- [GIVEN PROBLEM] Carry on the piece about joint and third-party client accounts below, starting right after its last sentence.

-- start EXTRACT TO READ --

Sometimes you'll deal with situations where money doesn't fit neatly into the standard client account model. Joint accounts involve multiple parties sharing an interest in funds. Third-party accounts involve someone else holding or managing the money. You need to understand when these arrangements are permitted and what rules apply.
Getting these arrangements wrong can lead to serious compliance issues. Using a joint account improperly could mean holding client money alongside non-clients. Failing to supervise third-party accounts could mean you're not protecting your clients' funds. The SRA expects you to understand exactly when and how these special accounts can be used.
A joint account is a client account that holds money belonging to two or more clients who have a shared interest in the funds. This typically arises in property transactions where buyers or sellers are acting together, or in disputes where multiple parties are entitled to settlement funds.
A joint client account is simply a client account with more than one client named on it. The key principle is that ALL parties to the account must be your clients. You cannot hold money for a client and a non-client in the same joint account.

-- end EXTRACT TO READ --
-- start GIVEN INFORMATION --

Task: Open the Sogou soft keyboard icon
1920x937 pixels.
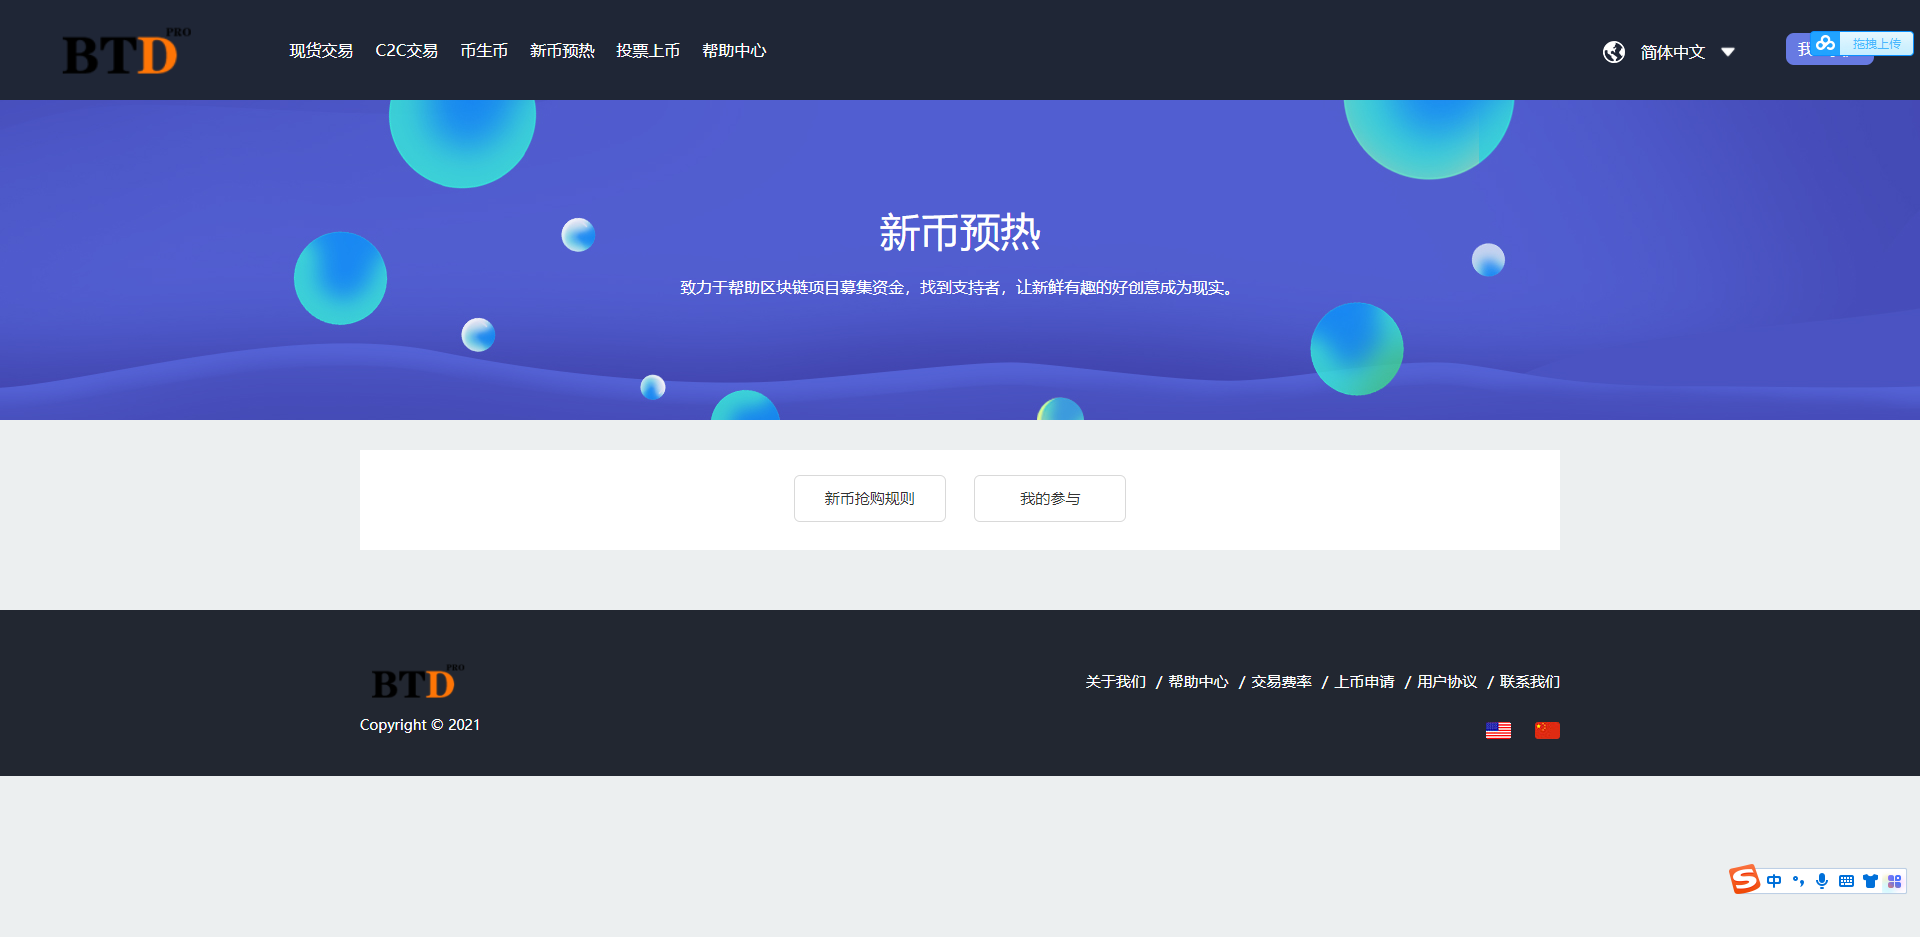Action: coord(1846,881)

-- end GIVEN INFORMATION --

- [TASK RESPONSE]
Common scenarios include property transactions where multiple buyers are purchasing together, executors who are also beneficiaries, family members acting together in a matter, or parties to a dispute receiving a joint settlement payment. The thread running through all these is that everyone with an interest in the money is your client.
Ask yourself: will more than one person have an entitlement to the funds in this account? If yes, you might need a joint account. But remember - all must be your clients.
All parties to a joint account must be your clients. This means you must have a retainer with each party, you must be acting for each in the matter, and each must have given you instructions. You cannot include a party who is not your client, even if they have a legal interest in the funds.
You need written authority from all parties to operate the joint account. This should specify who can give instructions for withdrawals, how signatures will be obtained, and what happens if the parties disagree. The authority must be clear and unambiguous.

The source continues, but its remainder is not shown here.